**Problem description**
Every line below containing the word "each" should be found and copied.

**Information supplied**
==============================
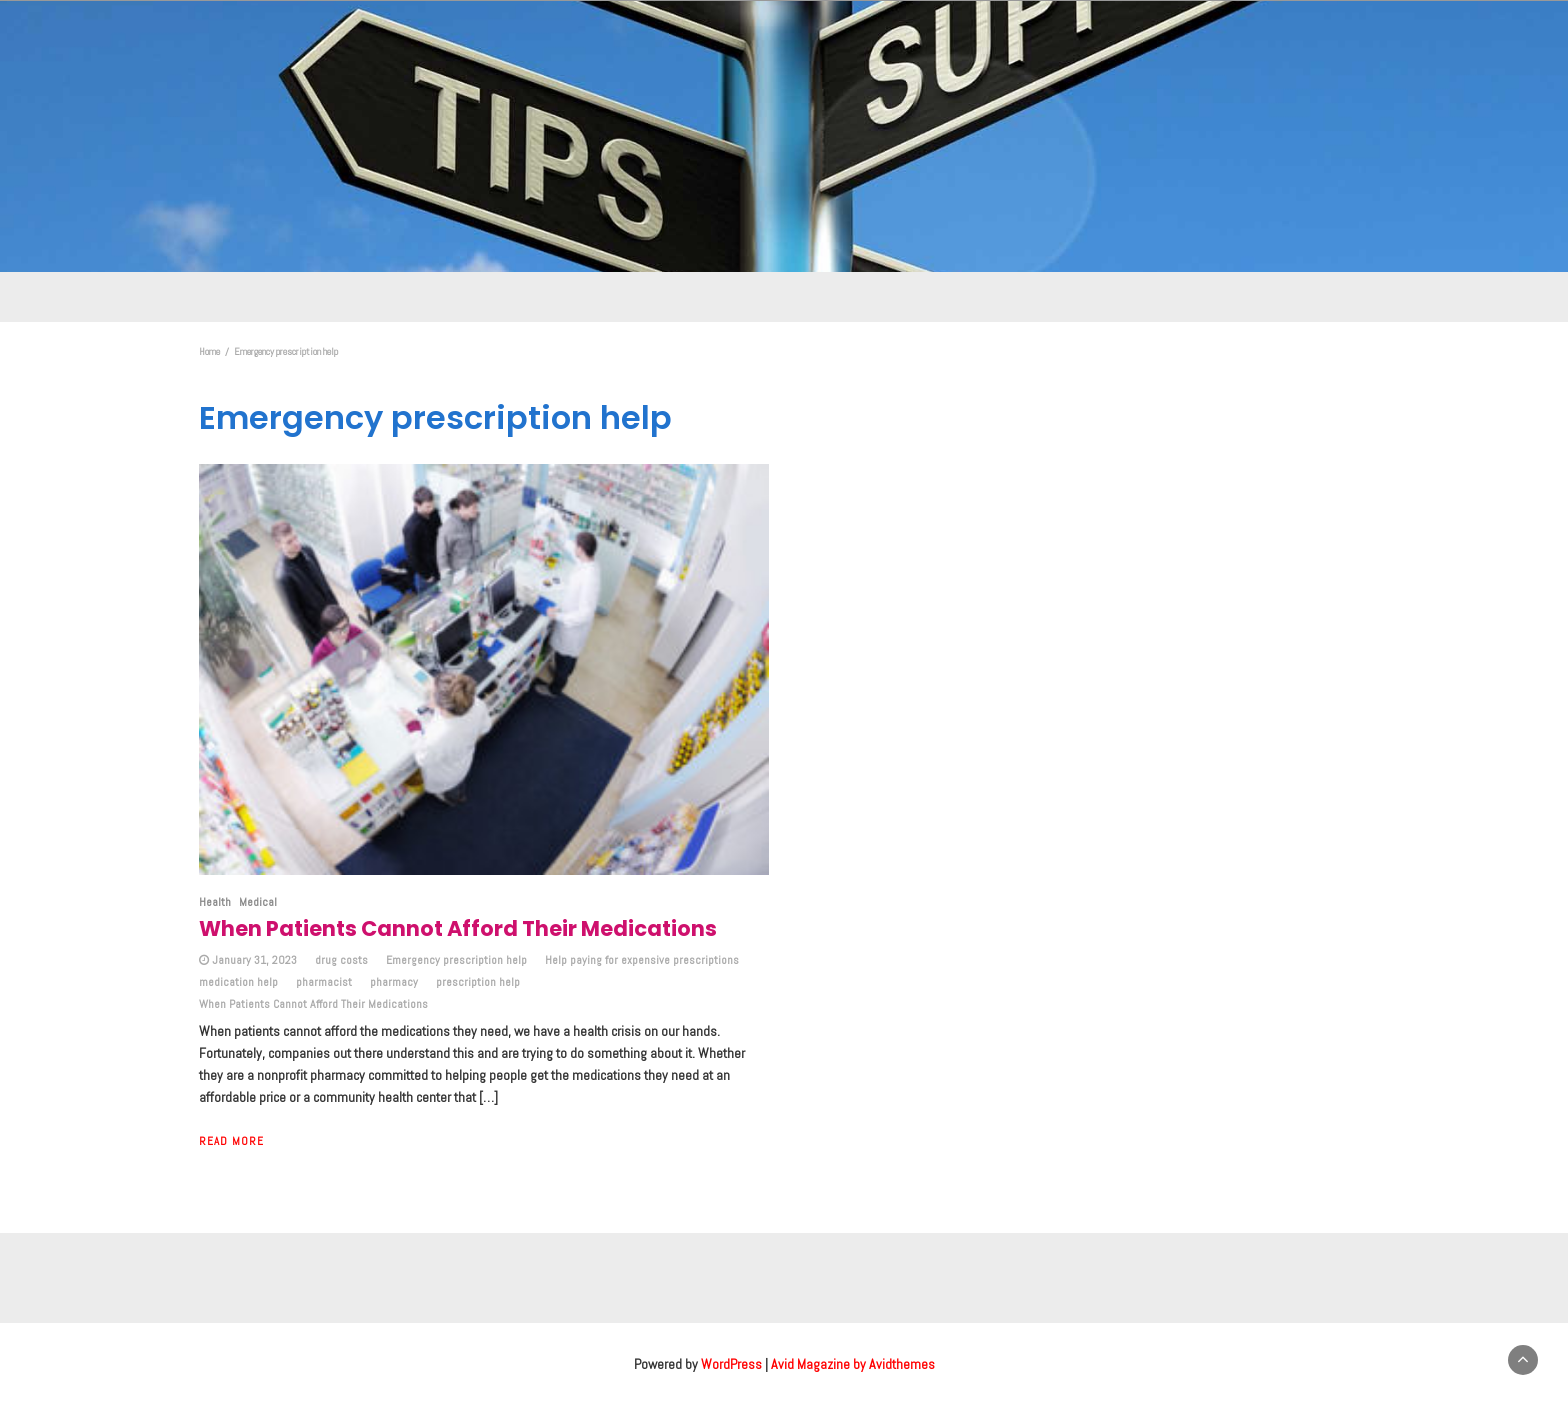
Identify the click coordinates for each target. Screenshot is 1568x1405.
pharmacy (394, 982)
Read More (231, 1141)
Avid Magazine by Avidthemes (853, 1364)
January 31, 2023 (254, 960)
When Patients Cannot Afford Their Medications (313, 1004)
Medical (258, 902)
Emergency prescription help (456, 960)
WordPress (731, 1364)
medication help (238, 982)
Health (215, 902)
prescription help (478, 982)
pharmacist (324, 982)
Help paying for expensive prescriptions (642, 960)
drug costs (341, 960)
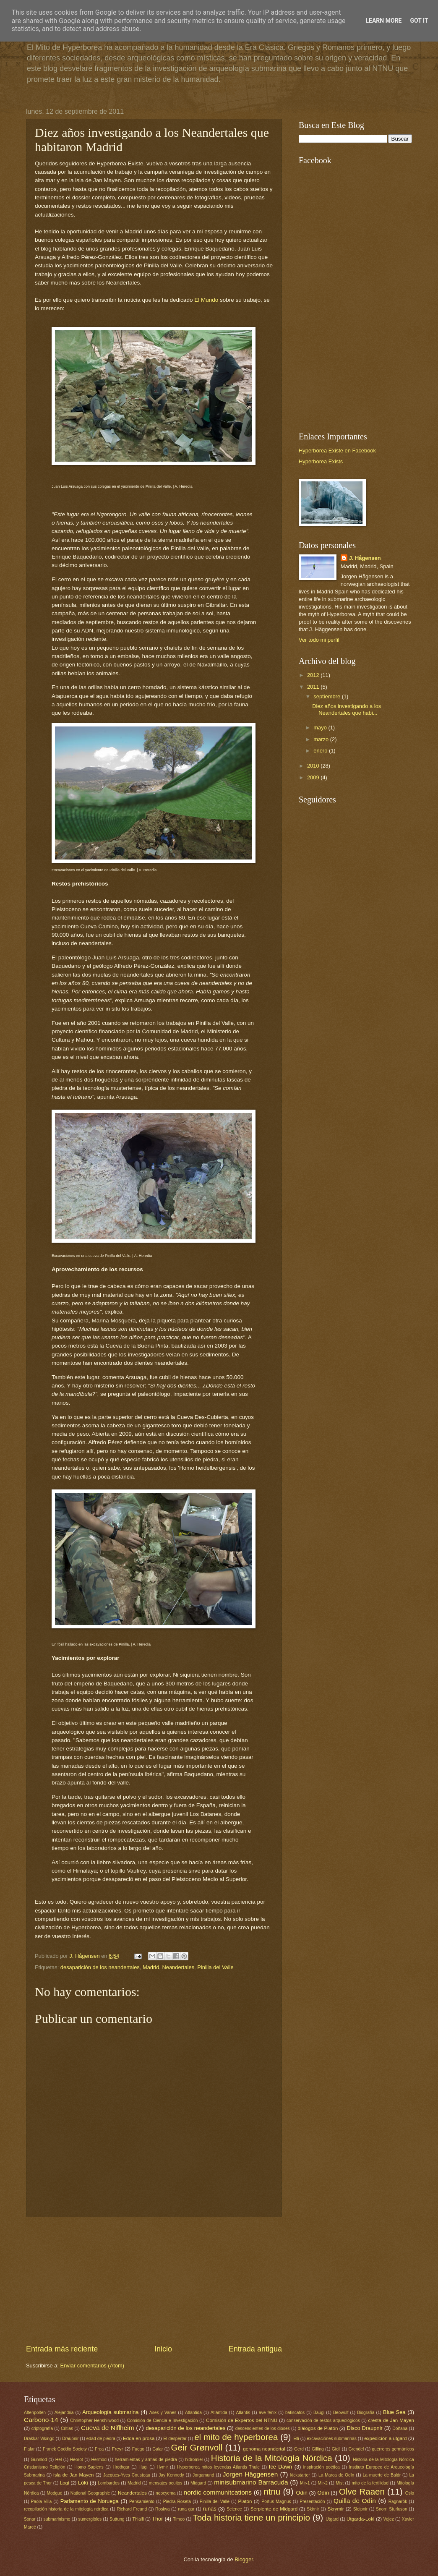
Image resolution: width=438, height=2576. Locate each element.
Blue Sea (394, 2412)
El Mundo (206, 300)
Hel (58, 2459)
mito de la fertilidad (370, 2483)
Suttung (117, 2519)
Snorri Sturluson (391, 2509)
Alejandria (64, 2412)
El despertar (175, 2438)
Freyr (117, 2448)
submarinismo (56, 2519)
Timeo (179, 2519)
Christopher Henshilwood (94, 2420)
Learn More (383, 20)
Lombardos (109, 2483)
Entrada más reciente (62, 2349)
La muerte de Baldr (382, 2475)
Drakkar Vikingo (39, 2438)
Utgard (332, 2519)
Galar (157, 2449)
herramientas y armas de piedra (146, 2459)
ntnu (271, 2491)
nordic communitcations (218, 2492)
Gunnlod (39, 2459)
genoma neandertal (264, 2448)
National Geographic (90, 2493)
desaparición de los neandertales (100, 1967)
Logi (64, 2482)
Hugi (142, 2467)
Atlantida (193, 2412)
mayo (320, 727)
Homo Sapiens (88, 2467)
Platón (245, 2501)
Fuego (138, 2449)
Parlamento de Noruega (89, 2501)
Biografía (365, 2412)
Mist (340, 2483)
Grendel (356, 2449)
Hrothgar (120, 2467)
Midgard (198, 2483)
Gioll (336, 2449)
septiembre (327, 696)
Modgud (54, 2493)
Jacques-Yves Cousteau (126, 2475)
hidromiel (194, 2459)
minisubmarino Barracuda (251, 2482)
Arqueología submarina (110, 2412)
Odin (302, 2493)
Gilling (318, 2449)
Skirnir (313, 2509)
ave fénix (267, 2412)
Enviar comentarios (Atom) (92, 2365)
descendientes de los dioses (262, 2428)
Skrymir (335, 2508)
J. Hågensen (85, 1956)
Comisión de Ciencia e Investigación (162, 2420)
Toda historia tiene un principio (251, 2517)
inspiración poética (321, 2467)
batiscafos (295, 2412)
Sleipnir (360, 2509)
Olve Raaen (362, 2491)
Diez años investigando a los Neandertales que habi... (346, 709)
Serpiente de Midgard (273, 2508)
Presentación (312, 2501)
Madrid (151, 1967)
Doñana (399, 2428)
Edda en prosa (138, 2438)
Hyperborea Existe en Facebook (337, 450)
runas (209, 2508)
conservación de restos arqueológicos (323, 2420)
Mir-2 (323, 2483)
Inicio (163, 2349)
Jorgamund (203, 2475)
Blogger (244, 2559)
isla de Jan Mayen (73, 2474)
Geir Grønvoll (197, 2447)
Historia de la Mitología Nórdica (271, 2458)
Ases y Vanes (163, 2412)
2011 (314, 687)
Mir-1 (305, 2483)
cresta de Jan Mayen (391, 2420)
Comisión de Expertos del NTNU (241, 2420)
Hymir (162, 2467)
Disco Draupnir (364, 2428)
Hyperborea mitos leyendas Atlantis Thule (218, 2467)
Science (234, 2509)
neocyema (166, 2493)
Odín (323, 2493)
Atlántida (219, 2412)
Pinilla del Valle (215, 1967)
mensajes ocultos (165, 2483)
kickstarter (300, 2475)
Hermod (99, 2459)
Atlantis (243, 2412)
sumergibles (90, 2519)
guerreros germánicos (393, 2449)
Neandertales (178, 1967)
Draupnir (70, 2438)
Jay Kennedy (171, 2475)
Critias (67, 2428)
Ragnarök (397, 2501)
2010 (314, 766)
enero (321, 750)
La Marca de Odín (336, 2475)
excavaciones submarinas (332, 2438)
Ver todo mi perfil (319, 640)
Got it (419, 20)
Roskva (162, 2509)
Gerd (299, 2449)
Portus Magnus (276, 2501)
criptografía (42, 2428)
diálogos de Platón (318, 2428)
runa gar (186, 2509)
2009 (314, 777)
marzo (321, 739)
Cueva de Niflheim (107, 2427)
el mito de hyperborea (236, 2437)
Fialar (29, 2449)
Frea (99, 2449)
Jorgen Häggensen (250, 2474)
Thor (157, 2519)
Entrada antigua (255, 2349)
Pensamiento (141, 2501)
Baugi (318, 2412)
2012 (314, 675)
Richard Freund (132, 2509)
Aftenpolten (35, 2412)
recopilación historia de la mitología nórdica (66, 2509)
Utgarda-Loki (360, 2518)
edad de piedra (100, 2438)
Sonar (29, 2519)
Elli (296, 2438)
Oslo (409, 2493)
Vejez (388, 2519)
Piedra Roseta (177, 2501)
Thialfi (138, 2519)
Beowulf (341, 2412)
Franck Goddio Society (65, 2449)
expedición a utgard (385, 2438)
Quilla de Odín (355, 2500)
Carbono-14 (41, 2419)
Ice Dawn (280, 2467)
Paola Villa (41, 2501)
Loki (83, 2482)
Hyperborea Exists (321, 461)
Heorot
==============================
**Answer to this problem**
Identify the click coordinates for each target. Screenshot is 1568x1405.
Image resolution: width=438, height=2576. Locate each element.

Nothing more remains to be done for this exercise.